U.S. District Judge Colleen Kollar-Kotelly, who ruled against Capt. Smith last year, said he never showed he suffered a particular injury to himself so he didn’t have standing to sue.

“Plaintiff offers no real support for the extremely expansive and apparently novel interpretation of the officer’s oath that would require disobedience of military orders based on an officer’s legal interpretation of whether Congress had properly authorized the broader military effort,” the judge ruled.

Capt. Smith, who remains on active duty through June, was traveling and unable to be reached, his attorney, David Remes, told The Washington Times.

But Mr. Remes said his client remains trapped.

“The District Court did not realize or appreciate the fact that he is really on the horns of a dilemma — either he obeys his orders or he honors his oath of office because his oath of office says uphold the Constitution,” the lawyer said.

Mr. Smith said he intends to continue to obey orders in support of Operation Inherent Resolve until his case is resolved.

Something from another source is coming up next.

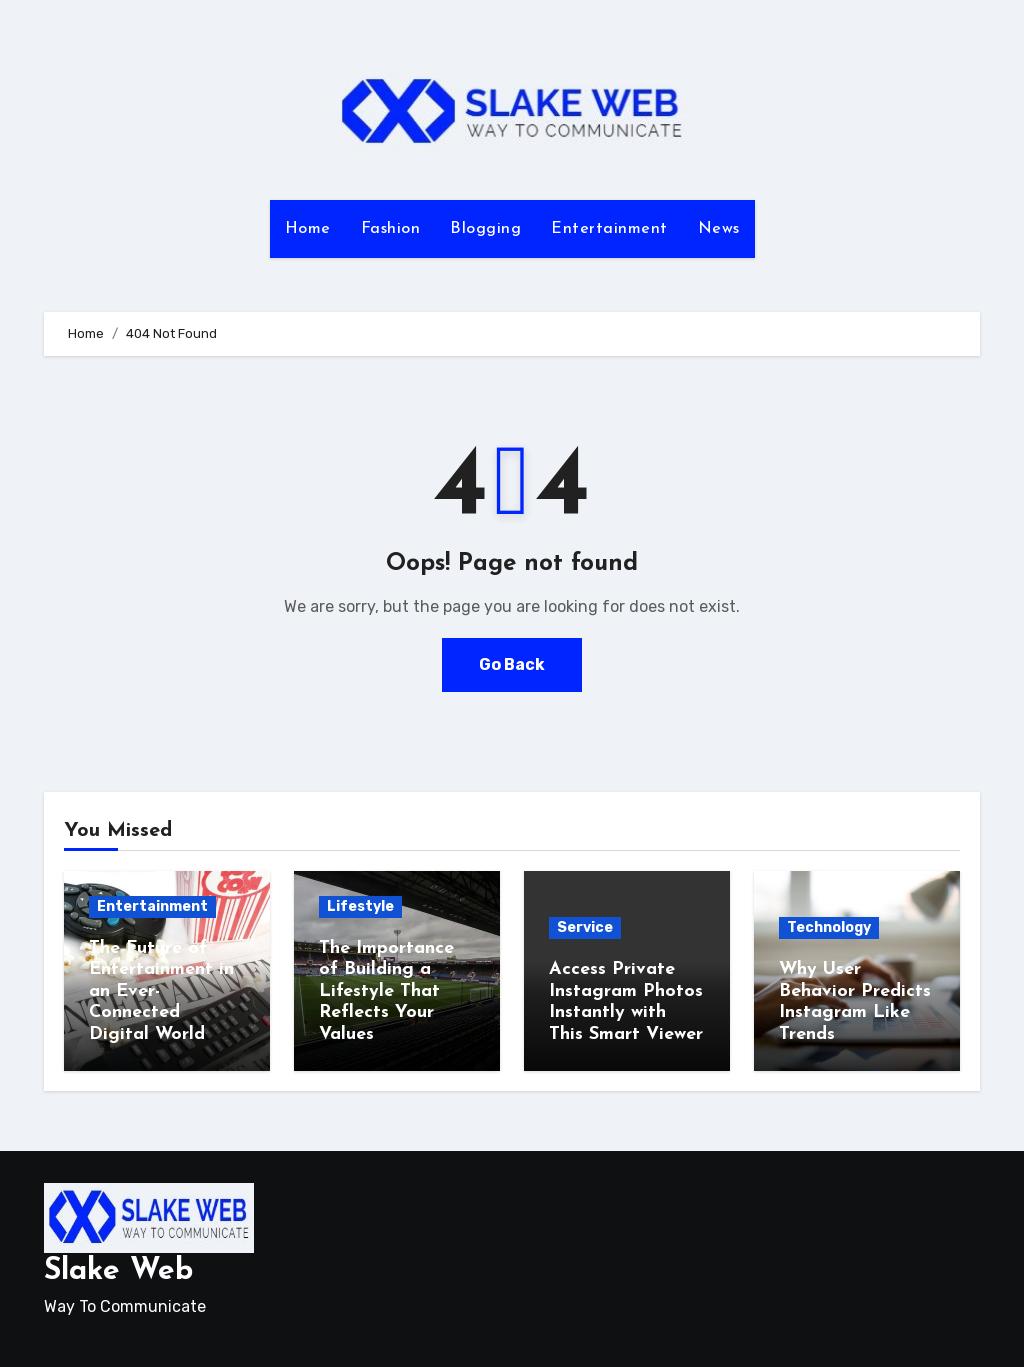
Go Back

“I can only say that after Capt. Smith filed his suit, other soldiers who support Operation Inherent Resolve sort of came up to him quietly and expressed support, but it takes a lot of courage to do this,” said Mr. Remes.

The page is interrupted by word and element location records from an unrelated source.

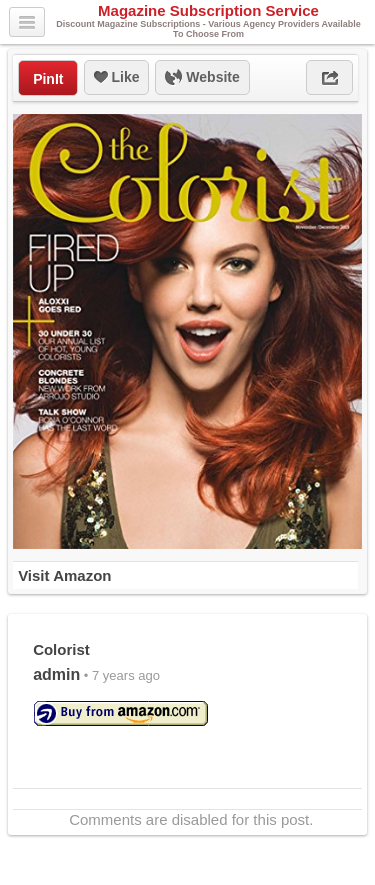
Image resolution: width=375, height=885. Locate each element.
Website (202, 78)
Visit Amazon (64, 575)
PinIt (48, 79)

If Capt. Smith is ruled to have standing, then a critical question would be whether the Islamic State organization is rightly considered an offshoot of al Qaeda.

A 2001 vote by Congress did authorize military action against the perpetrators of the Sept. 11, 2001, terrorist attacks, and against any allied forces such as the Taliban that provided safe haven in Afghanistan for al Qaeda.

The Obama administration argued that the Islamic State used to be known as al Qaeda in Iraq, or AQI, before it had a falling-out with core al Qaeda — but those roots made it a viable target under the 2001 Authorization for the Use of Military Force, or AUMF.

Capt. Smith, though, has filed briefs by a group of Islamic scholars who say the connection is tenuous at best.

Michael Glennon, a law professor at Tufts University who signed onto legal briefs backing Capt. Smith, said it was unusual for a plaintiff like Mr. Smith to challenge war powers despite supporting the war.

“Most war powers challenges in the past have been raised by draft resisters or servicemen who otherwise disagreed with the underlying policy, so it’s in fact somewhat unusual that the individual in question is supportive of the policy,” said Mr. Glennon. “However, it’s easy to understand the dilemma that he’s in because he’s been given conflicting orders and he faces potential punishment either way.”

Mr. Glennon also said public polling indicates that Americans think the president shouldn’t wage war without approval from Congress.

“If the press reports it more fully, I think the public would be quite outraged,” he said.

Mr. Remes thinks the appellate court will schedule oral arguments in the fall, with the decision possibly coming down later this year.

If Mr. Smith’s case is successful, then President Trump would need congressional approval to continue the war against the Islamic State or have 30 days to stop the military operation.

But Stephen Vladeck, a law professor at the University of Texas, predicted that the appeals court would uphold the district court’s ruling.

“I think there’s a lot of merit to Capt. Smith’s claim — and a very difficult question of statutory interpretation concerning whether the 2001 use of force authorization can fairly be read to encompass the Islamic State,” Mr. Vladeck said.

“But,” he added, “courts have historically been quite reluctant to resolve such fraught questions about the separation of war powers — and have looked for any plausible way to rule in the case without reaching the merits.”